Body-Cam Giant Snaps Up Its Biggest Rival To Create Near-Monopoly
Above Photo: David McNew/Getty Images. A Los Angeles police officer wears an AXON body camera during the Immigrants Make America Great March to protest actions being taken by the Trump administration on February 18, 2017 in Los Angeles, California.
Deal worries law prof, who notes dominant firm can have undue influence over policing.
Axon, the company formerly known as Taser, has acquired its largest rival, VieVu—setting up a near-monopoly in the market for body-worn cameras.
While Axon already has contracts with most large cities in America, VieVu beat out Axon for a number of large contracts, including those for the New York Police Department, the Miami-Dade Police Department, and the Phoenix Police Department, among others.
Last year, Axon got even more aggressive in pursuing its industry dominance by offering any American law enforcement agency free body cameras and a year’s worth of access to the company’s cloud storage service, Evidence.com.
Digital Ally, now one of the company’s smaller rivals, did not respond to Ars’ request for comment.
While the prevalence of body-worn cameras is accelerating, they are still far from ubiquitous.
“Only 20 percent [of cops] have a camera,” Rick Smith, the company’s CEO, told Ars in 2017. “Eighty percent are going out with a gun and no camera. We only need 20- to 30-percent conversion to make it profitable,” he added. “We expect 80 percent to become customers.”

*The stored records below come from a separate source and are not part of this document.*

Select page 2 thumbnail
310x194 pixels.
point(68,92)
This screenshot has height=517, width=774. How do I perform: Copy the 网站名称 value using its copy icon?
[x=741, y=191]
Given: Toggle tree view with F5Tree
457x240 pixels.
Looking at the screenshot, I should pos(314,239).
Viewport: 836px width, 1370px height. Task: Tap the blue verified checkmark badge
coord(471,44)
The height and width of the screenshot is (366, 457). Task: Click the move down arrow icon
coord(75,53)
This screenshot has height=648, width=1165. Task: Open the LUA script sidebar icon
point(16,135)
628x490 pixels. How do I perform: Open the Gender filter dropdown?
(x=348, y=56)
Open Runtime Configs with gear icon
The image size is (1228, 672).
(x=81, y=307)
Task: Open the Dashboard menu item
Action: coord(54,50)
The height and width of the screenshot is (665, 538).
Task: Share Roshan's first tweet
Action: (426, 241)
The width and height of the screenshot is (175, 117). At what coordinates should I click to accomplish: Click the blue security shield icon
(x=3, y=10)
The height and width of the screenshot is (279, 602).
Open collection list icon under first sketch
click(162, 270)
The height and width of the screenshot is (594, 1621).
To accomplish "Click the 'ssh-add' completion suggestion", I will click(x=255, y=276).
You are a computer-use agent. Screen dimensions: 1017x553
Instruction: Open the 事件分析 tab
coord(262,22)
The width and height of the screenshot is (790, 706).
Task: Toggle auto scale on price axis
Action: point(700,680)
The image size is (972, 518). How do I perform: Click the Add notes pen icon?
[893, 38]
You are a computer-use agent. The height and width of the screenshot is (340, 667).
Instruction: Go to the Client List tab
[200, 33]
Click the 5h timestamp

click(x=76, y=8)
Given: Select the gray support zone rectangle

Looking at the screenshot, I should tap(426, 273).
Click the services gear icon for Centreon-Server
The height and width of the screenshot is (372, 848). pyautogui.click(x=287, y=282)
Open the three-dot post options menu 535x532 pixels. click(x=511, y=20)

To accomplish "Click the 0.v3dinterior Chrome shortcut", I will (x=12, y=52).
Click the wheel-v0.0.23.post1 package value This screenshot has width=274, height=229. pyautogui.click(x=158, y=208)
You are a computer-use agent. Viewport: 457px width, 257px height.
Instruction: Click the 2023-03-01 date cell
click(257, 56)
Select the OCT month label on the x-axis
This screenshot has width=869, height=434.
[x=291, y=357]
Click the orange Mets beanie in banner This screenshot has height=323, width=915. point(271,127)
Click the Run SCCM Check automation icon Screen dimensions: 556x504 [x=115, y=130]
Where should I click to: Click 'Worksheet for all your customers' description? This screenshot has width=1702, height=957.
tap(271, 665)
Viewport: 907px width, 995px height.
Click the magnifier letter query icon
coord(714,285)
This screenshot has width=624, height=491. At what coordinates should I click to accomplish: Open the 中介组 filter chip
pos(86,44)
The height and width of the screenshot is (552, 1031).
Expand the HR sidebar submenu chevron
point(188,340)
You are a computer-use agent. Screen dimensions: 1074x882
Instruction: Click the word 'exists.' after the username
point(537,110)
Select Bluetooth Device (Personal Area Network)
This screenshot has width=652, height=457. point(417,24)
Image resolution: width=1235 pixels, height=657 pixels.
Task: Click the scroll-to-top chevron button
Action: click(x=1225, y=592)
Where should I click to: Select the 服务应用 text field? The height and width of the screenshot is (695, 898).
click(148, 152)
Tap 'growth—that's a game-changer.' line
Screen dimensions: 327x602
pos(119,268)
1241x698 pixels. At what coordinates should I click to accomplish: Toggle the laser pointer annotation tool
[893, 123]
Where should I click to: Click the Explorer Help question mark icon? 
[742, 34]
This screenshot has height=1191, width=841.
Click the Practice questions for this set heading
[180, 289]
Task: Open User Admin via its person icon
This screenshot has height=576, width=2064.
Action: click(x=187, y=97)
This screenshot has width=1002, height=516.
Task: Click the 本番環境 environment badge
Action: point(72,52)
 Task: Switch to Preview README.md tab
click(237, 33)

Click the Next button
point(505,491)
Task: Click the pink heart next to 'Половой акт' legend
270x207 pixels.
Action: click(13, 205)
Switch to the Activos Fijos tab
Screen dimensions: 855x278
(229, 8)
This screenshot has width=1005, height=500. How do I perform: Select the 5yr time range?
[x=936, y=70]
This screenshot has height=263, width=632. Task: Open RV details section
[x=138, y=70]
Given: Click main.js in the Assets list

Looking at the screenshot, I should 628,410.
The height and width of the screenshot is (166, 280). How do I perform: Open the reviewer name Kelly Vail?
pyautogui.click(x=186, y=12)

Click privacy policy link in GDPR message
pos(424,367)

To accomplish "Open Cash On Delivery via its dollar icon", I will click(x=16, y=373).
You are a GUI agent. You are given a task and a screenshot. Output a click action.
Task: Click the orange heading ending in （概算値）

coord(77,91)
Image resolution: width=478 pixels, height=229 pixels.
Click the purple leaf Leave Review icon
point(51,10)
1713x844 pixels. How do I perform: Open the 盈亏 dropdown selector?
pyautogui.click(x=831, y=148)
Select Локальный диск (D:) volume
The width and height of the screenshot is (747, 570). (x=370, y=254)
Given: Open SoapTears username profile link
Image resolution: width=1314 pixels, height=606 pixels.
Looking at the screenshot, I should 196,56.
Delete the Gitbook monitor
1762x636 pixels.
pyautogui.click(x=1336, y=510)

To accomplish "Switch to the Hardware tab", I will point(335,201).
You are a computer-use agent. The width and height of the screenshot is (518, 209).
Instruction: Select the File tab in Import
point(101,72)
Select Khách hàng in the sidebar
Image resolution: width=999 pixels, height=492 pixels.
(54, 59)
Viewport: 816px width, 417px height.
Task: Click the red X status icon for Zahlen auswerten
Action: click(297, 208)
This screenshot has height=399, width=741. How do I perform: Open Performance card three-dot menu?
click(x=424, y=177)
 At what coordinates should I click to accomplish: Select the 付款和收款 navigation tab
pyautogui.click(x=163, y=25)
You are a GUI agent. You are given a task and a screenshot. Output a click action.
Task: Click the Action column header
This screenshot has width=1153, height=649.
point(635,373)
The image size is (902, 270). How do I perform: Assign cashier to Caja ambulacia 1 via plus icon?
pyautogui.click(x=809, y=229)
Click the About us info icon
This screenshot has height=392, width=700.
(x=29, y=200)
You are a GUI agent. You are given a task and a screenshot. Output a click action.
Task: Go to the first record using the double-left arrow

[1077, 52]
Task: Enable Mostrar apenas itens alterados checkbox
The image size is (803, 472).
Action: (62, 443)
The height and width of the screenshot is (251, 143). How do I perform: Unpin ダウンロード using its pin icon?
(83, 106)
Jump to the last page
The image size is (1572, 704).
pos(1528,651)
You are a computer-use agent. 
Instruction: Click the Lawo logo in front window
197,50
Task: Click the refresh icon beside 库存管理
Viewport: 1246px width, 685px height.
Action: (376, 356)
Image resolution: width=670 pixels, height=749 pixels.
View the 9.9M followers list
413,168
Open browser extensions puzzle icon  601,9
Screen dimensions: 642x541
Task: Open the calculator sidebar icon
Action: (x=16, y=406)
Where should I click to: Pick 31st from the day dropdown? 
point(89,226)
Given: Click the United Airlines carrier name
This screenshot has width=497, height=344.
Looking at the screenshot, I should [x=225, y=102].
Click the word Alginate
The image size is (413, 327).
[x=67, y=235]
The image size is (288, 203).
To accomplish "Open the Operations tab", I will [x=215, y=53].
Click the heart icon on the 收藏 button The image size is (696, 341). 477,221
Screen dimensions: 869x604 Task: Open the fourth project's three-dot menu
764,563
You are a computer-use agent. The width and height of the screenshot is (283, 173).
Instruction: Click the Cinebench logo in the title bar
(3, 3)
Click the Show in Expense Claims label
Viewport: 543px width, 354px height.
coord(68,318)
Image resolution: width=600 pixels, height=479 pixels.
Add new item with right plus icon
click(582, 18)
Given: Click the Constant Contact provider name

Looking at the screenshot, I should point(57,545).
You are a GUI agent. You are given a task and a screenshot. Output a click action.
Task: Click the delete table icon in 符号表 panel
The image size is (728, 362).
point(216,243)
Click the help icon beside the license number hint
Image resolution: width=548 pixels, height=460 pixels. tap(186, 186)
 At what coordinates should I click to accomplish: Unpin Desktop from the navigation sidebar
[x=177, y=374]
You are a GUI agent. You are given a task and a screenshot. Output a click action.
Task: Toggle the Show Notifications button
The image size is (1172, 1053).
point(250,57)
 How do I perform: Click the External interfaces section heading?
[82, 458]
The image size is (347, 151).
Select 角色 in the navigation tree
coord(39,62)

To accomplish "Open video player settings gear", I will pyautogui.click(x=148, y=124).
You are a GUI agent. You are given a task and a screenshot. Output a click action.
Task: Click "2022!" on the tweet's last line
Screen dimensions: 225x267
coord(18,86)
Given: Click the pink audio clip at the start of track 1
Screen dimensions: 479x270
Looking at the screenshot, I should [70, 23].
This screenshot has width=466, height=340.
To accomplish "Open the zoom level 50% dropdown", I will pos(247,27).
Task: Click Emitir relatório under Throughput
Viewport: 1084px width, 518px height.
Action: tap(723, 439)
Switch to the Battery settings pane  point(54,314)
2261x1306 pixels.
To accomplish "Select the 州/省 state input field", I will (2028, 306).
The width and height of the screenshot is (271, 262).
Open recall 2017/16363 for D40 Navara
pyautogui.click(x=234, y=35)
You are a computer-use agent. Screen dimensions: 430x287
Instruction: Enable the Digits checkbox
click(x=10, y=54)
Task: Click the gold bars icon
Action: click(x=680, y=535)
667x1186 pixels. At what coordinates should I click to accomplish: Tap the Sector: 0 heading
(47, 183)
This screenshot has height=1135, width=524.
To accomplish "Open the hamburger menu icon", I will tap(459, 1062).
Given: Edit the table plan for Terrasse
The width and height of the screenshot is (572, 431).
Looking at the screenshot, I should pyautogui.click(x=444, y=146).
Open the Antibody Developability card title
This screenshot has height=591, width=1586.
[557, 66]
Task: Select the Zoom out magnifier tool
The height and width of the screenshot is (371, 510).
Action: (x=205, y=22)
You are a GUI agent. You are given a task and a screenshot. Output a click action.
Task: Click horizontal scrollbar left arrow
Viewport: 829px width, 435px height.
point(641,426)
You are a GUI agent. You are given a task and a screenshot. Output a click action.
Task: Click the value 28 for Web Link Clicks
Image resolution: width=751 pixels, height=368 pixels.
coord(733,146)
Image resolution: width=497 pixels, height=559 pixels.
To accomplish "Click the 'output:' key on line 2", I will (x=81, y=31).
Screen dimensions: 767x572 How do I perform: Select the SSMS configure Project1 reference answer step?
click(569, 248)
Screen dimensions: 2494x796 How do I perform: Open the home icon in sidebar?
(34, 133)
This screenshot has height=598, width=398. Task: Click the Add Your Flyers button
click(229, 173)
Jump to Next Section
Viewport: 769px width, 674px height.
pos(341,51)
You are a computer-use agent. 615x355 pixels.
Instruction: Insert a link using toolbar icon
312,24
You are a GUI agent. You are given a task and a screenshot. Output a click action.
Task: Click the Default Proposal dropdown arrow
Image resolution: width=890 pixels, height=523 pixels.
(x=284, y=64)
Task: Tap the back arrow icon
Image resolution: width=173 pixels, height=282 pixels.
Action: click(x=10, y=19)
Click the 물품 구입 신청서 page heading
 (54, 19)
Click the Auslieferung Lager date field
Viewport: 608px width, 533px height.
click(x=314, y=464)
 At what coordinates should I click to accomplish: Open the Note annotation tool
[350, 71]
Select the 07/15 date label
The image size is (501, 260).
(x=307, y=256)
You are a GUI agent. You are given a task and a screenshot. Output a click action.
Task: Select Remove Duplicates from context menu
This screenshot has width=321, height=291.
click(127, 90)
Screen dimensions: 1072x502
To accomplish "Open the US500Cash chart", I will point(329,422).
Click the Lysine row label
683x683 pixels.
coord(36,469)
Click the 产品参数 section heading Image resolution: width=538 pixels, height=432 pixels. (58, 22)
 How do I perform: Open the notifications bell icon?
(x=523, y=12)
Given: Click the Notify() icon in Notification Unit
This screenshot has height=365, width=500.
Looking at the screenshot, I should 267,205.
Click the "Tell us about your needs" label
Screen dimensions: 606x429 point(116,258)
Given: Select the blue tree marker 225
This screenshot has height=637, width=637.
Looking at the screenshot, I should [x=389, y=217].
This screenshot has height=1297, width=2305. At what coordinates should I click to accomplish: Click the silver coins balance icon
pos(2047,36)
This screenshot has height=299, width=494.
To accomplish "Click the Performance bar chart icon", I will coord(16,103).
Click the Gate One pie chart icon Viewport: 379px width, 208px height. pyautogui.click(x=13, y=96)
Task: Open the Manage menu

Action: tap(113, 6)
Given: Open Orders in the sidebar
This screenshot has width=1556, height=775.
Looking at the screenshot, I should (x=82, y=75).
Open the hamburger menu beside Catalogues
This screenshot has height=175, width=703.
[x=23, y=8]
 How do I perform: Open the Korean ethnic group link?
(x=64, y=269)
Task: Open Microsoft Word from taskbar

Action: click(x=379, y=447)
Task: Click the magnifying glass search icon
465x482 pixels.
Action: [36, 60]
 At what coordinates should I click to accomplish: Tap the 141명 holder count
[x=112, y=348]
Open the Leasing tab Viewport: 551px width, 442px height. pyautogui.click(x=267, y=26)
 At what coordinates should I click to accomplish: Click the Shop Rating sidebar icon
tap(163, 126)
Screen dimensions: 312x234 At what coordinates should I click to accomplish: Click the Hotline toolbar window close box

The move has some privacy watchers concerned.
Elizabeth Joh, a law professor at the University of California, Davis, pointed to her February 2017 academic paper on the subject:
Guys, there is a PROBLEM when one only private company effectively is the entire market for selling police bodycams, creating a police tech platform, and introducing facial recognition technology
(more here: https://t.co/HriqyDol1W ): 1/ https://t.co/GDkeg3iCwK
— Elizabeth Joh (@elizabeth_joh) May 4, 2018
“When one company dominates the market for a surveillance technology, its choices about product design make important decisions about policing before the police themselves have an opportunity to do so,” she wrote.
“A police department weighing surreptitious body camera recording in some instances may be pushed further to adopt the tactic if the cameras they use incorporate stealth by design. Furthermore, if police departments, city councils, and state legislatures are slow to adopt regulations for body camera use—as is the case in many states—then a dominant vendor’s product design choices become the de facto policies for the police.”